Indonesia’s shrimp and clove export scare traced to domestic radioactive source: Ministry

  • Published on 11/11/2025 GMT+7

  • Reading time 2 minutes

  • Author: Julian Isaac

  • Editor: Imanuddin Razak

The Indonesian government has refuted earlier claims that radioactive contamination in exported shrimp and cloves originated from imported scrap metal, suggesting that the Cesium-137 radiation detected at the Modern Cikande Industrial Estate (KIMC) in Banten came from domestic sources, not foreign imports.

Setia Diarta, Director General of Metal, Machinery, Transportation Equipment, and Electronics Industries at the Ministry of Industry, said the suspected source was PT Peter Metal Technologies (PMT), which had been operating in the area until July 2025. The company was believed to have used radioactive-contaminated local scrap metal, potentially originating from discarded medical equipment.

“Importing scrap metal has been banned. If PMT obtained local scrap, there’s a strong possibility it came from medical equipment containing radioactive contaminants,” Setia said during a parliamentary hearing on Monday, November 10, 2025.

PMT had applied for an import license for steel scrap in June 2025 but was denied by the ministry due to regulatory non-compliance. Setia said this left the company with two options: using locally sourced scrap or buying imported scrap through local intermediaries.

The highest contamination levels were found inside PMT’s smelting furnace, reinforcing suspicions that the company melted medical scrap containing Cesium-137. The Cesium-137 Task Force is now tracing the domestic supply chain of such scrap materials, assisted by the National Police and the State Intelligence Agency (BIN).

While investigators have yet to disclose the source of the contaminated material, Setia believes the containers produced by PMT − used later by PT Bahari Makmur Sejahtera (BMS) for shrimp exports in August − were made during the company’s production period around the import license request.

The contamination spread to 24 companies in the Cikande industrial area, though radiation levels in 23 of them remained within safe limits, according to the ministry’s findings.

Only nine out of 1,561 workers from PMT and BMS tested positive for radiation exposure and are receiving treatment at Fatmawati Hospital in South Jakarta.

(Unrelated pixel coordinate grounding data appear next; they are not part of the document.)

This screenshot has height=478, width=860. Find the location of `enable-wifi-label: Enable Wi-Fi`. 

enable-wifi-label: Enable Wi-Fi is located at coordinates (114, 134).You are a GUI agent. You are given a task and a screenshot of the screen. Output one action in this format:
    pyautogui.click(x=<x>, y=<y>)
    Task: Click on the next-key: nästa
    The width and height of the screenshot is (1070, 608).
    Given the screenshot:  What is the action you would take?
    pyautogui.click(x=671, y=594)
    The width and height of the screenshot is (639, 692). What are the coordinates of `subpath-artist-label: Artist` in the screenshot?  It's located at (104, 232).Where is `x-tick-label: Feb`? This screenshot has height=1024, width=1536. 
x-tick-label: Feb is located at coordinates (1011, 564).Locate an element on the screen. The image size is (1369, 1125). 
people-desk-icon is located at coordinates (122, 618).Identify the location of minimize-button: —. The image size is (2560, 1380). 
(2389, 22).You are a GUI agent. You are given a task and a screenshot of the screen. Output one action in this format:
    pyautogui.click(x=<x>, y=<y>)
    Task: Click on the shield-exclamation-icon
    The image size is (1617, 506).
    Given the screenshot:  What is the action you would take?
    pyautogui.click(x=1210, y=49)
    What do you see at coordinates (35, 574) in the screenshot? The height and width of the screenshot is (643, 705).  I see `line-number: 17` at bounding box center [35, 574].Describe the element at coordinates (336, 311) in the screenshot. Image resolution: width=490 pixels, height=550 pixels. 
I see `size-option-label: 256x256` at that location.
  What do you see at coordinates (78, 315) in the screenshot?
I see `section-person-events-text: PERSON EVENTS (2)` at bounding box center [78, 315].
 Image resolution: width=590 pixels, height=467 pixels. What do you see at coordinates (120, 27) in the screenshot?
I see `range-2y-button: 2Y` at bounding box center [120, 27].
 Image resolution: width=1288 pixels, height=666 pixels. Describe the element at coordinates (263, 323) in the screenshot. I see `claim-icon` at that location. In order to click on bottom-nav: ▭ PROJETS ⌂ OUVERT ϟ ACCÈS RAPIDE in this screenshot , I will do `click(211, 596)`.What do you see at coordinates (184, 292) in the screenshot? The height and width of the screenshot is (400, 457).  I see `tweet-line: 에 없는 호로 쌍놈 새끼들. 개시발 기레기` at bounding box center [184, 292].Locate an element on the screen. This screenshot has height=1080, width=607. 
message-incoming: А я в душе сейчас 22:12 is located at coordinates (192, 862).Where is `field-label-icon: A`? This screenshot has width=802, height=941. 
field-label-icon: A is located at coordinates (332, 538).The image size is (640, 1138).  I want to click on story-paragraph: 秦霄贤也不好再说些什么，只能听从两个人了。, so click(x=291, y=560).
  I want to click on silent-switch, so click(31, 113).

Five factories initially detected with traces of Cesium-137 in August included producers of frozen food, processed food, footwear, and LPG cylinders. Setia confirmed that 22 of the 24 affected plants have completed decontamination, with the remaining two expected to finish soon.

“All facilities in Cikande contaminated with Cesium-137 should have completed decontamination by the end of last month,” Setia said.